Although he had only one sibling -- a brother 2 1/2 years younger, now deceased -- Berry Brazelton grew up with nine younger cousins in the area. "I was always assigned to take care of them," he recalls. "I remember my grandmother saying when I was 7, 'Berry has such a way with babies.' "
Working with babies, he recognized intuitively, and then from more systematic study, that infants are not blank slates, as some development experts had postulated. "In the early '50s, I worked a child psychiatric center," he said, "and the mother was blamed for all the child's deviations. I thought, not only is that not fair, but it doesn't work. The baby makes a major contribution to this.
"So I started looking at newborn behavior and I thought the old myths were absurd. Babies have very definite personalities that they bring to a relationship. That's been the basis of all my work."
===============
• _PROBLEM DESCRIPTION_
Carry on the passage about Berry Brazelton and newborn behavior, starting right after its final sentence.

[Rows of pointing data]
===============
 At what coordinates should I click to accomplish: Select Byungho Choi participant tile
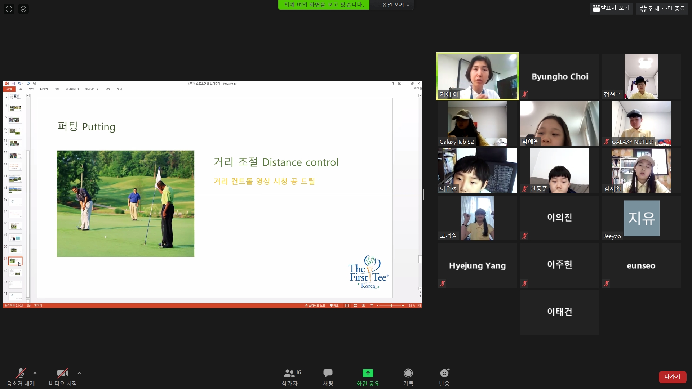559,76
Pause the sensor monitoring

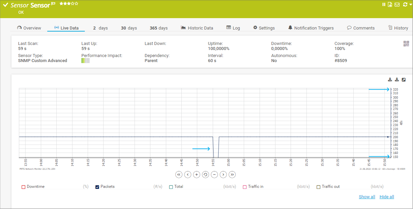(x=384, y=4)
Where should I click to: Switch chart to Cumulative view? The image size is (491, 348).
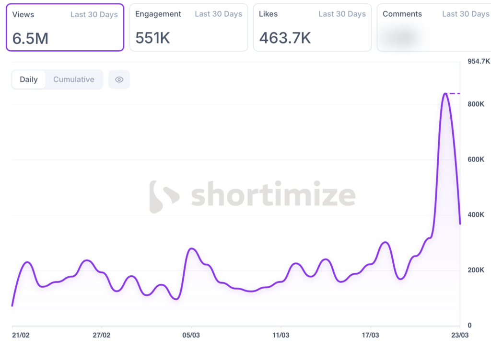(x=74, y=79)
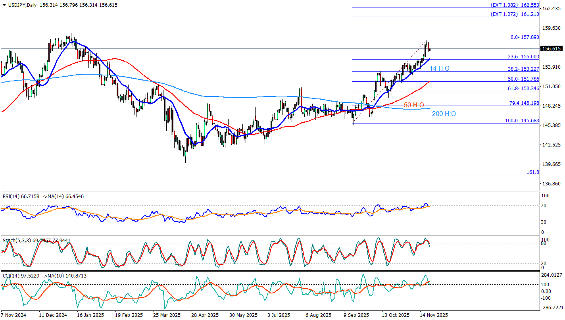This screenshot has width=565, height=320.
Task: Select the EXT 1.272 161.210 extension label
Action: point(515,14)
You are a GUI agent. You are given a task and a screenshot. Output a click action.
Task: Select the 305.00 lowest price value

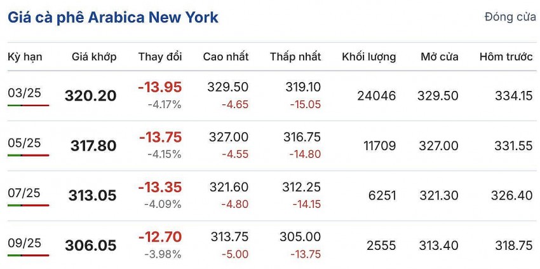tap(300, 237)
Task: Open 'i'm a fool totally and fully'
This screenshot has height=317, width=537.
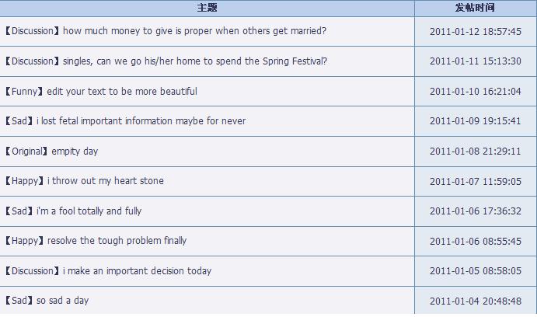Action: [89, 211]
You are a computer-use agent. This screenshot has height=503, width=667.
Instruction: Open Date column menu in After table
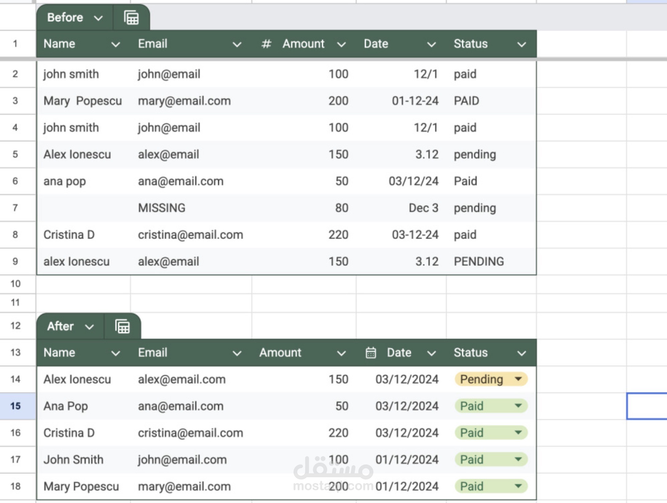point(431,353)
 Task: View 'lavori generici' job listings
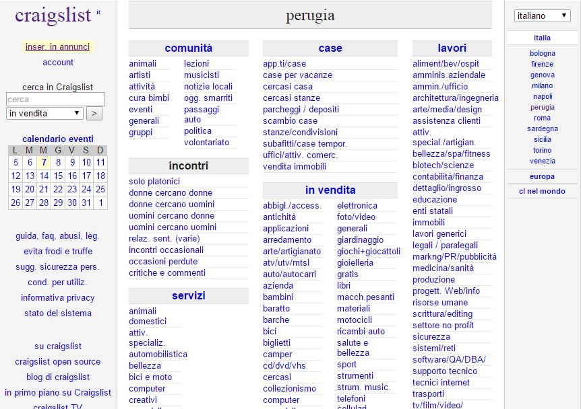(x=439, y=234)
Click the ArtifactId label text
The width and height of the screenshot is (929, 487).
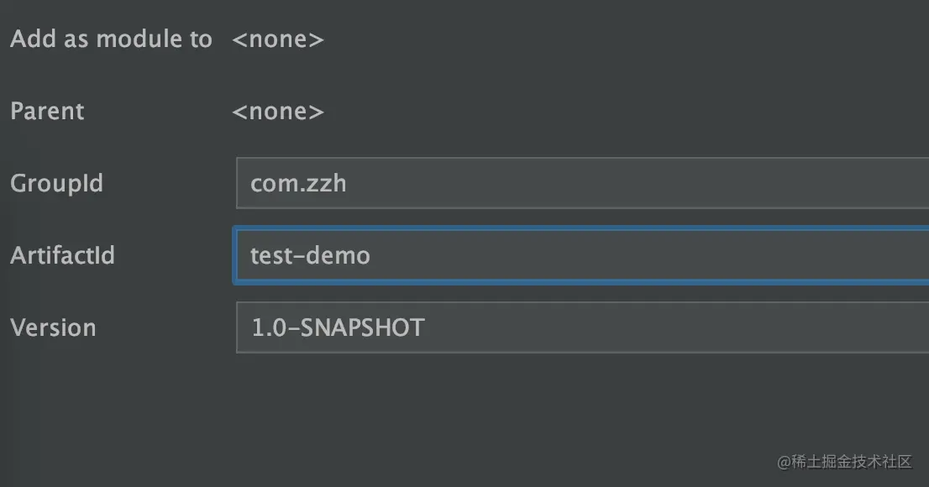(x=62, y=255)
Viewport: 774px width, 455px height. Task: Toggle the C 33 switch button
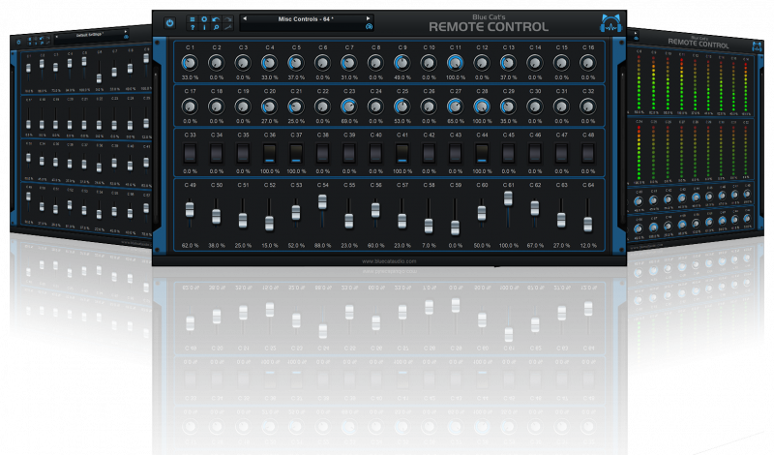[190, 153]
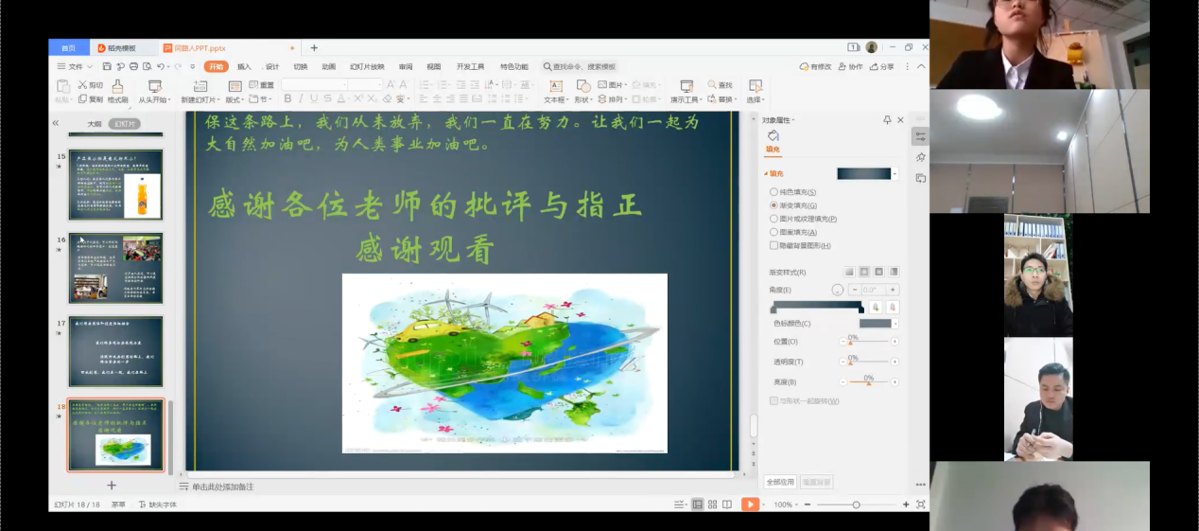Screen dimensions: 1199x531
Task: Click the Apply to All (全部应用) button
Action: pyautogui.click(x=780, y=482)
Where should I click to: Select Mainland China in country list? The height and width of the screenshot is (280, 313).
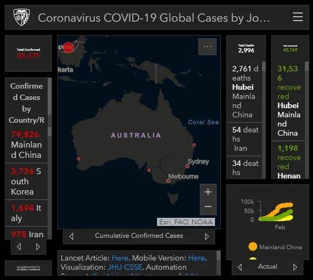(27, 145)
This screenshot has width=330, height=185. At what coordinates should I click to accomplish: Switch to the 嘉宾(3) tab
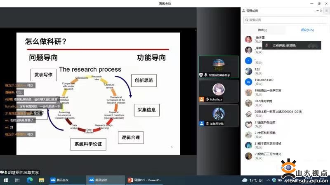[262, 30]
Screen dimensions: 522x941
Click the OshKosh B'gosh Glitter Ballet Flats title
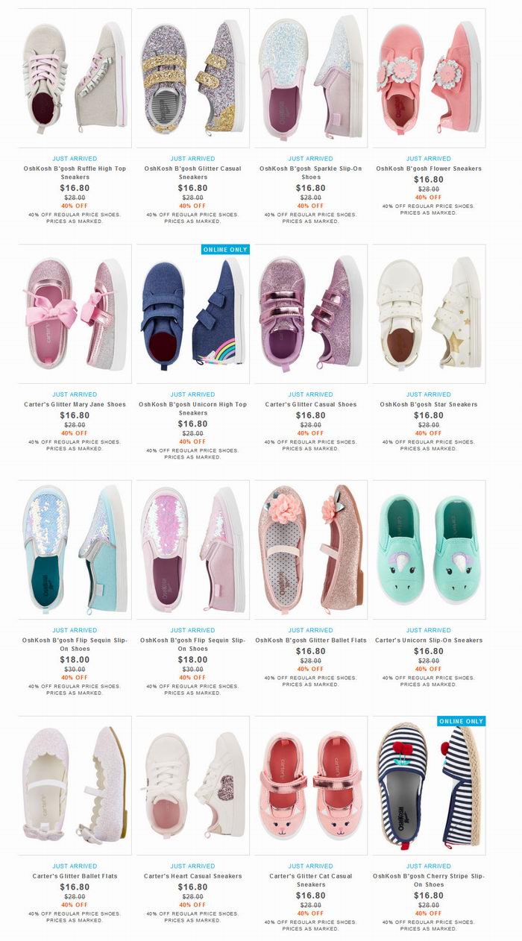point(310,641)
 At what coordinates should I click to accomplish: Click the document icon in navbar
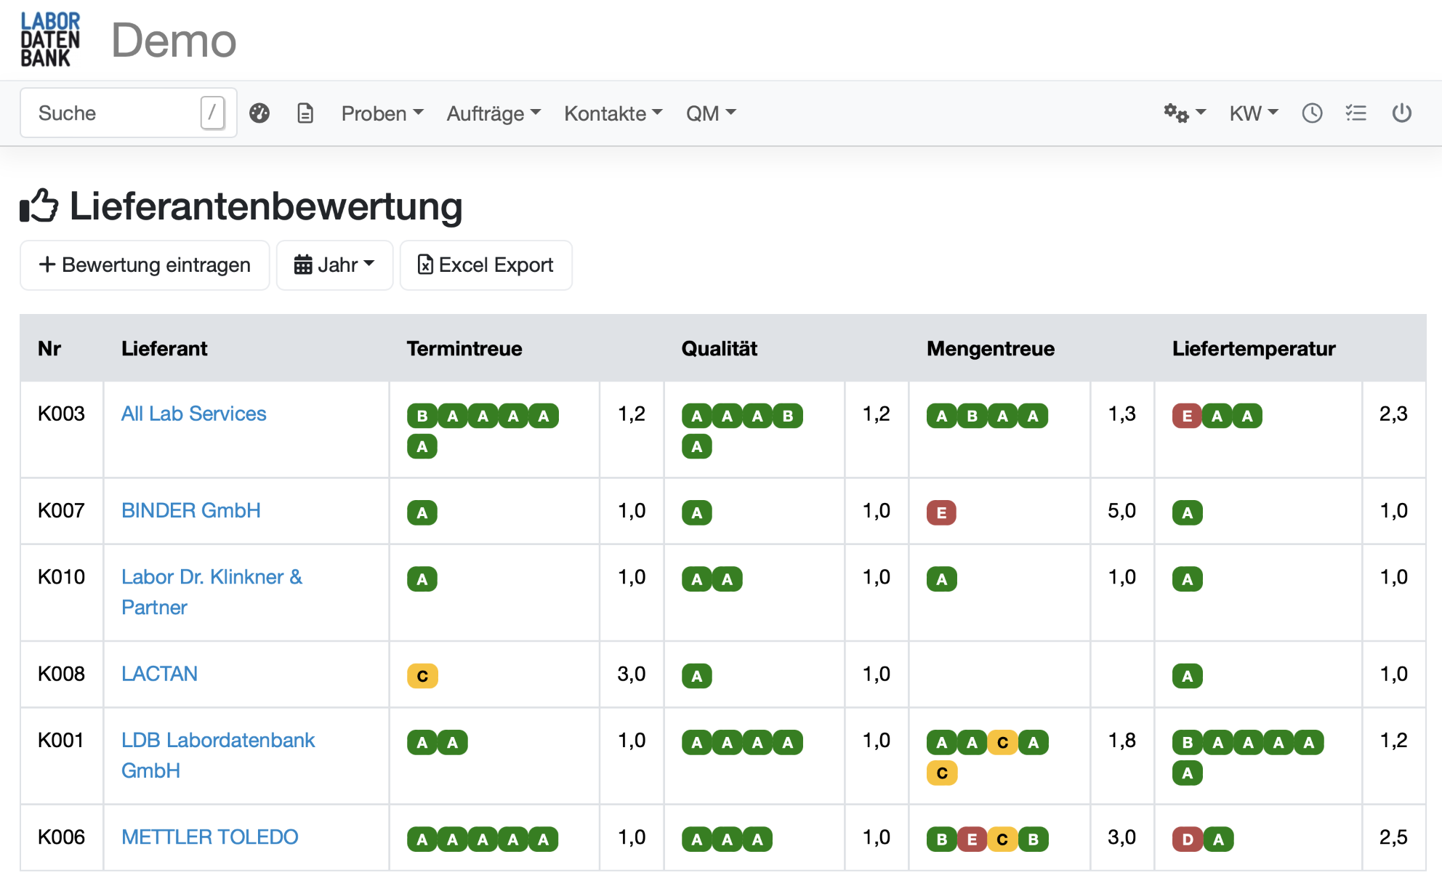click(305, 113)
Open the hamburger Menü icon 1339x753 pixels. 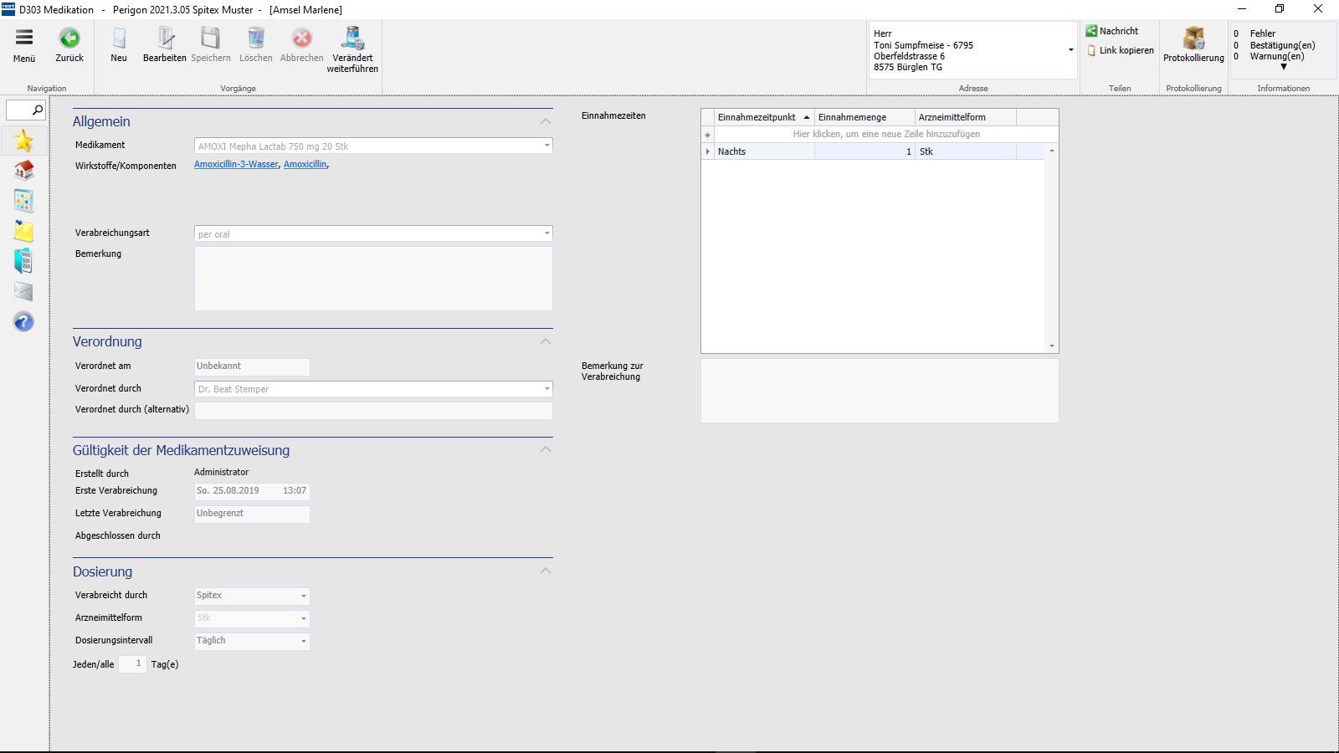(x=24, y=38)
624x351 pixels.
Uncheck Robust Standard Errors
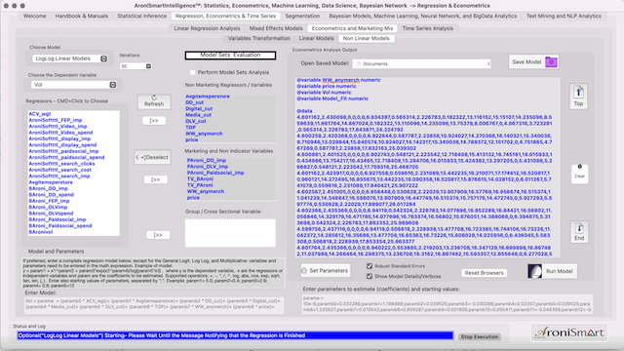pyautogui.click(x=370, y=266)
===============
• _IN RESPONSE_
Married for 42 years, Dr. Brazelton is the father of three daughters and a son, aged 26 to 39. But so far, much to his dismay, there is only one grandchild.
"I keep saying to these daughters of mine, 'Get going.' It might be all right for them to wait until they're in their late 30s to have babies, but it's not all right for me."
He was a pretty good father when his children were babies, he said, but fathering adolescents was a different matter altogether. "I was great when they were little," he said, "and terrible when they were adolescents. I just couldn't tolerate all the acting out that they had to do. And, of course, now that's all they remember about me as a father."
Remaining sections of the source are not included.